The output must start at the line containing "Sort enemies by medal column icon" in the records below and stop at the last line, matching each line exactly and leaving out every picture.

Saved data entries
* * *

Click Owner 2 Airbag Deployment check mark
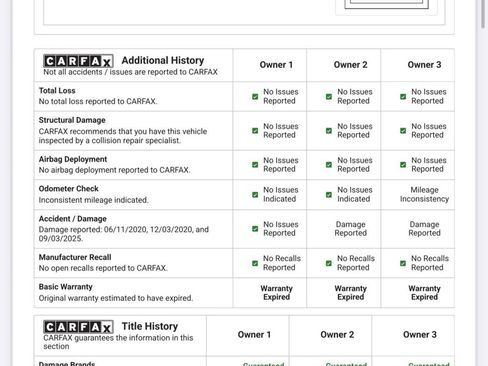 click(329, 165)
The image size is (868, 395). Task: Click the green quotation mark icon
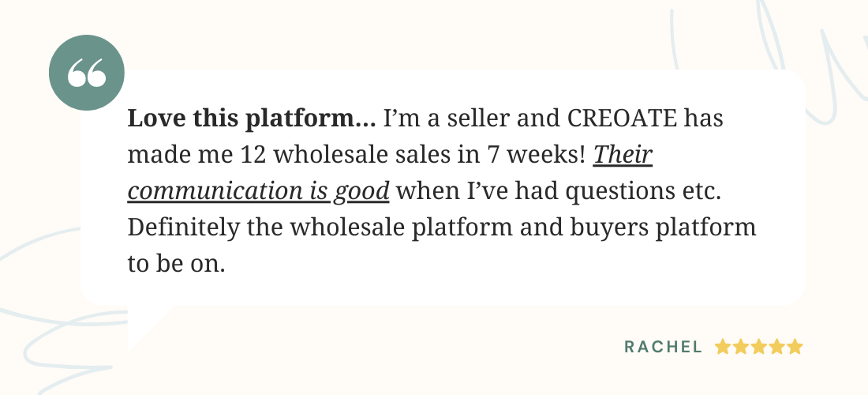tap(87, 73)
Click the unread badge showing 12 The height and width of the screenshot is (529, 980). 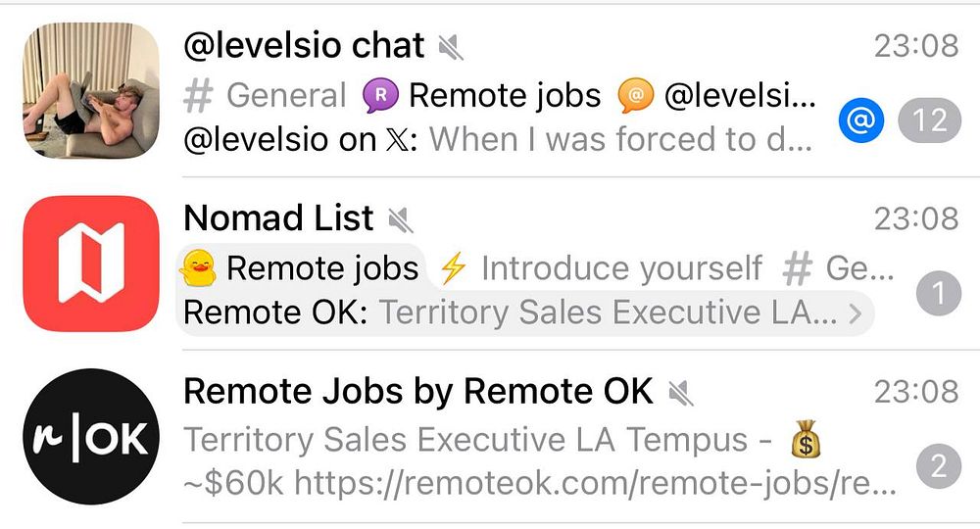(x=929, y=120)
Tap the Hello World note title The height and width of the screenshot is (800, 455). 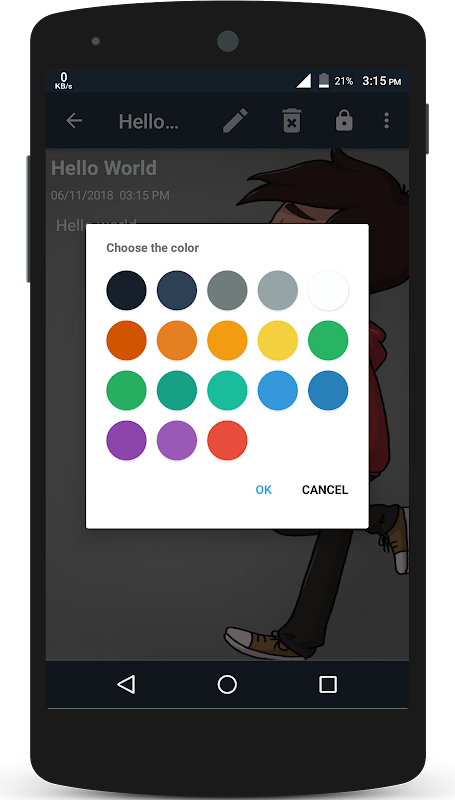(x=104, y=168)
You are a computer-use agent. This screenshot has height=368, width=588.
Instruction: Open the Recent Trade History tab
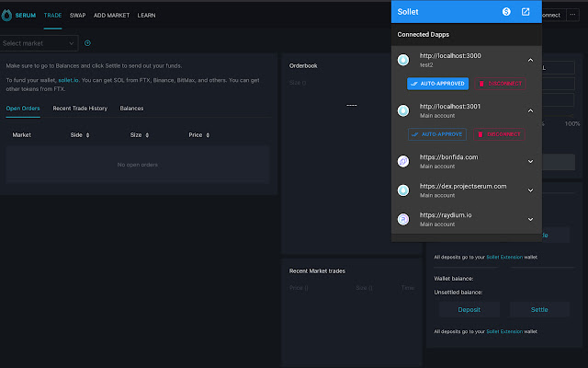click(80, 109)
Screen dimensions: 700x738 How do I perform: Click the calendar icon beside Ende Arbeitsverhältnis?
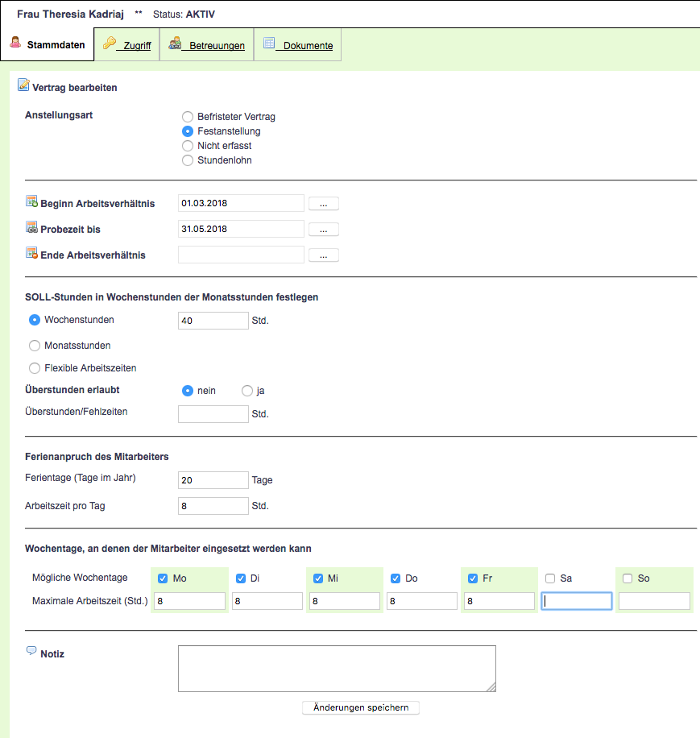[31, 253]
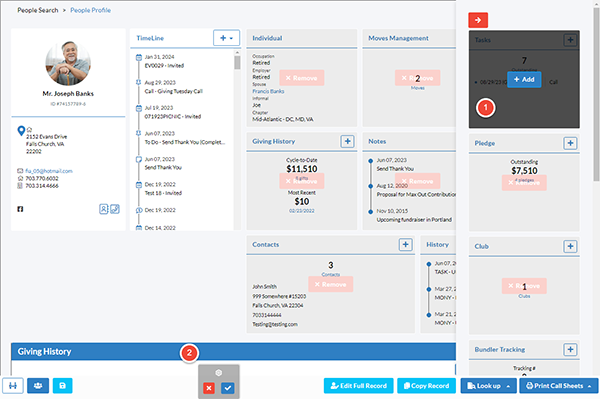The image size is (600, 399).
Task: Go back to People Search breadcrumb
Action: point(38,10)
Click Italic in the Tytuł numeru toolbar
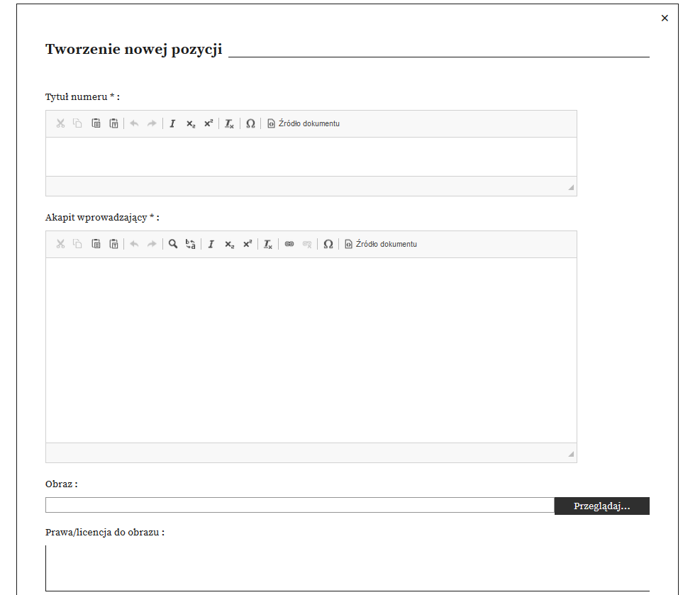 pos(172,124)
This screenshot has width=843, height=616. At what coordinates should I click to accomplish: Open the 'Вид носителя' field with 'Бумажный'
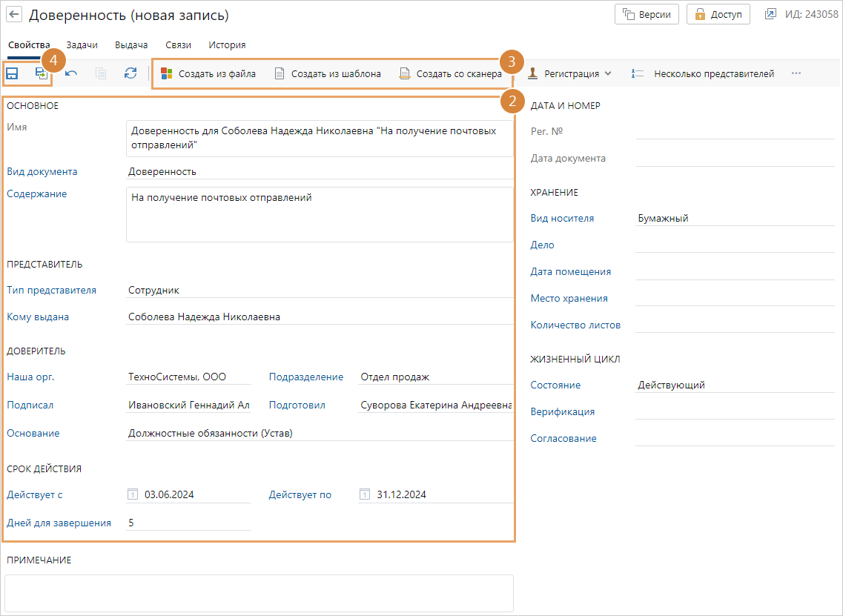tap(734, 219)
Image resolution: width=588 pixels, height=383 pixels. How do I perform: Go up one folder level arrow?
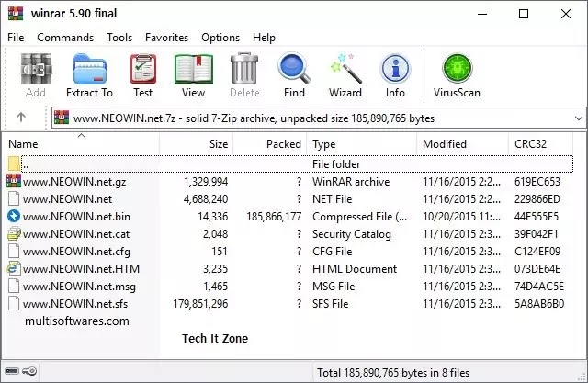21,118
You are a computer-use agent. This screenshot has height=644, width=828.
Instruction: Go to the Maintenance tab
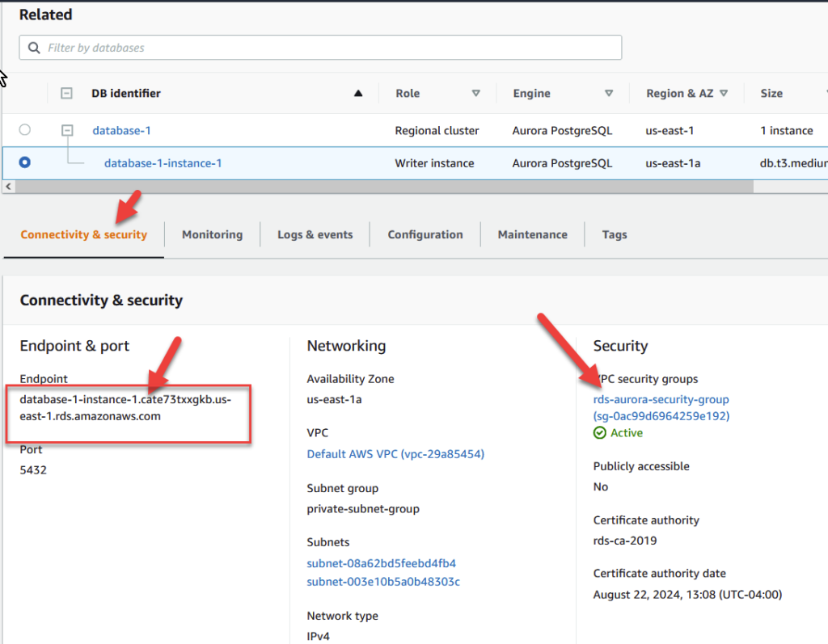coord(532,235)
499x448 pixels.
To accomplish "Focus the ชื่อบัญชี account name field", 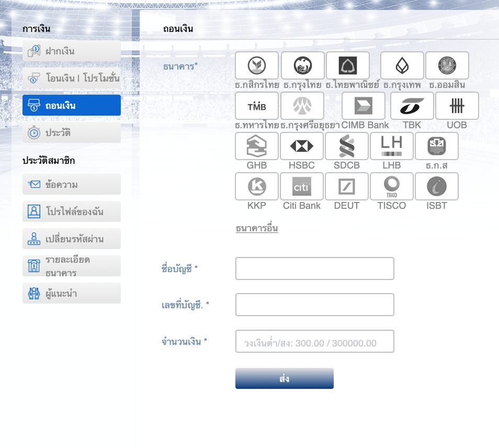I will point(314,268).
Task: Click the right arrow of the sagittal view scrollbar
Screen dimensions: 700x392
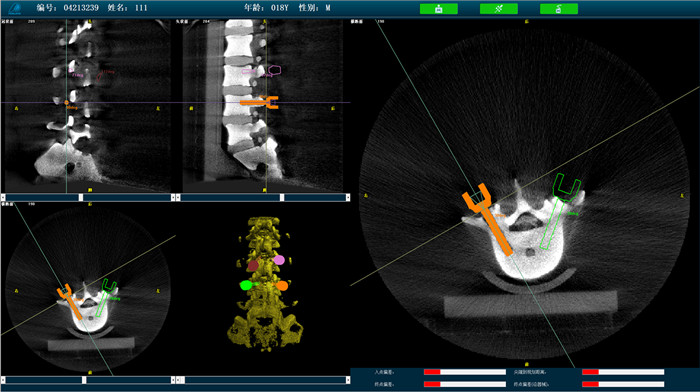Action: [x=348, y=197]
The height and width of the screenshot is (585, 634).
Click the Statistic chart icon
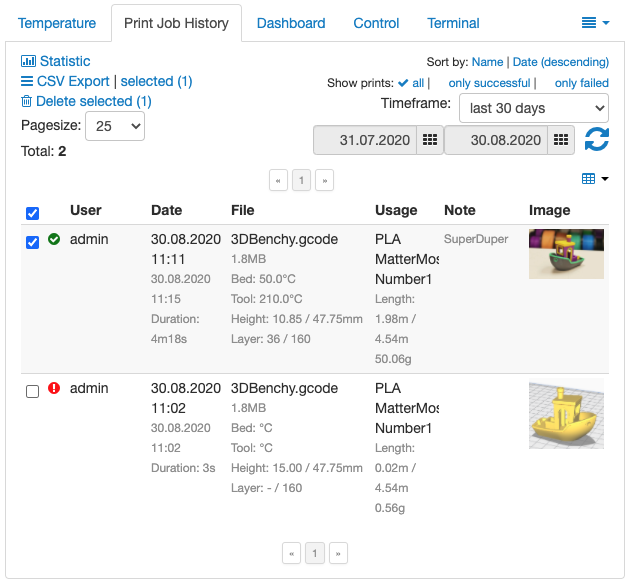pyautogui.click(x=28, y=61)
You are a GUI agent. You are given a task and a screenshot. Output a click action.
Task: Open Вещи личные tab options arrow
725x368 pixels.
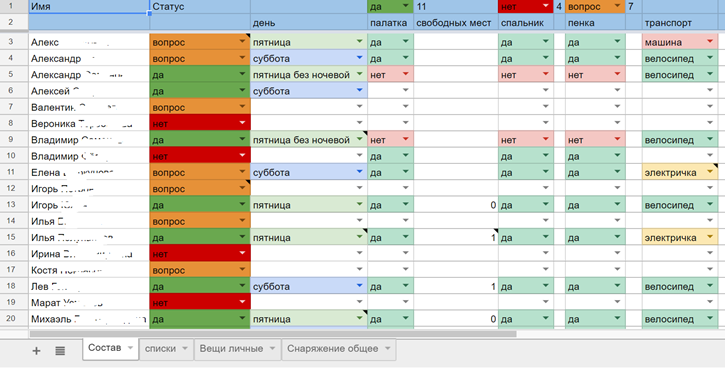pyautogui.click(x=272, y=349)
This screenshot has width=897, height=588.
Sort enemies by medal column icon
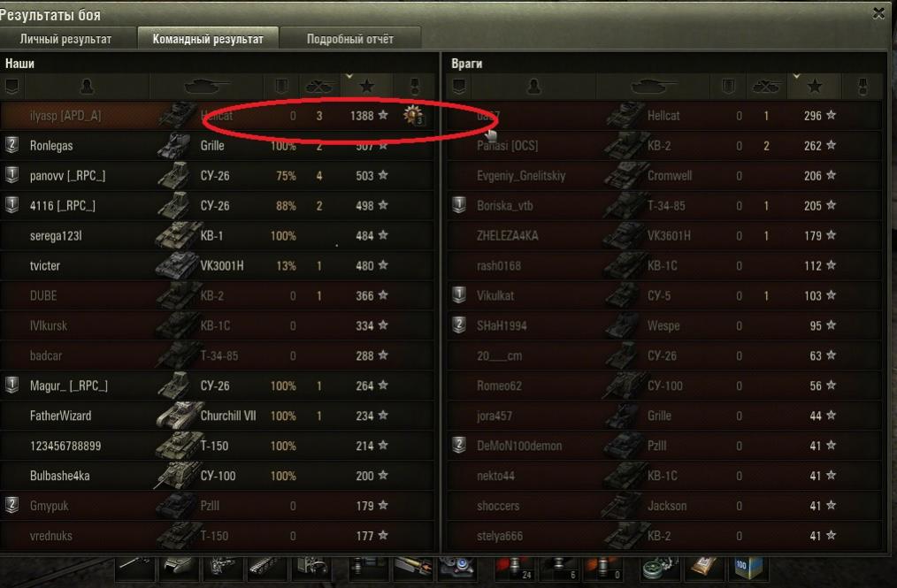pos(863,87)
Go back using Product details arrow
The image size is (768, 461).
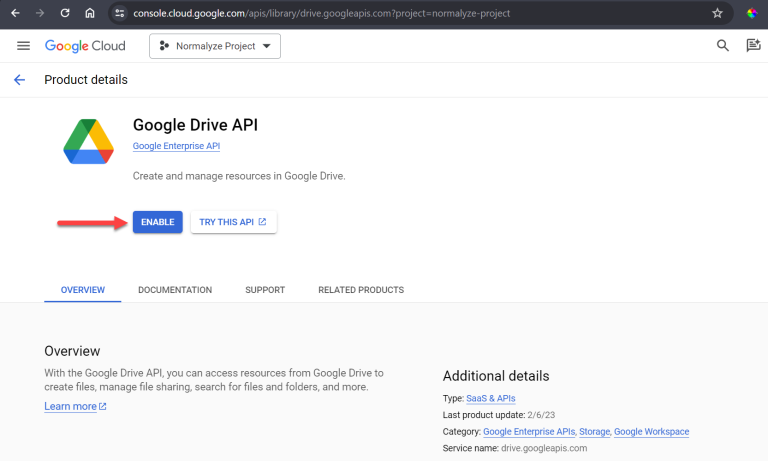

* * *

**RESULT OF THE EXERCISE**:
Sort enemies by medal column icon
pos(863,87)
Go back using Product details arrow
The image size is (768, 461).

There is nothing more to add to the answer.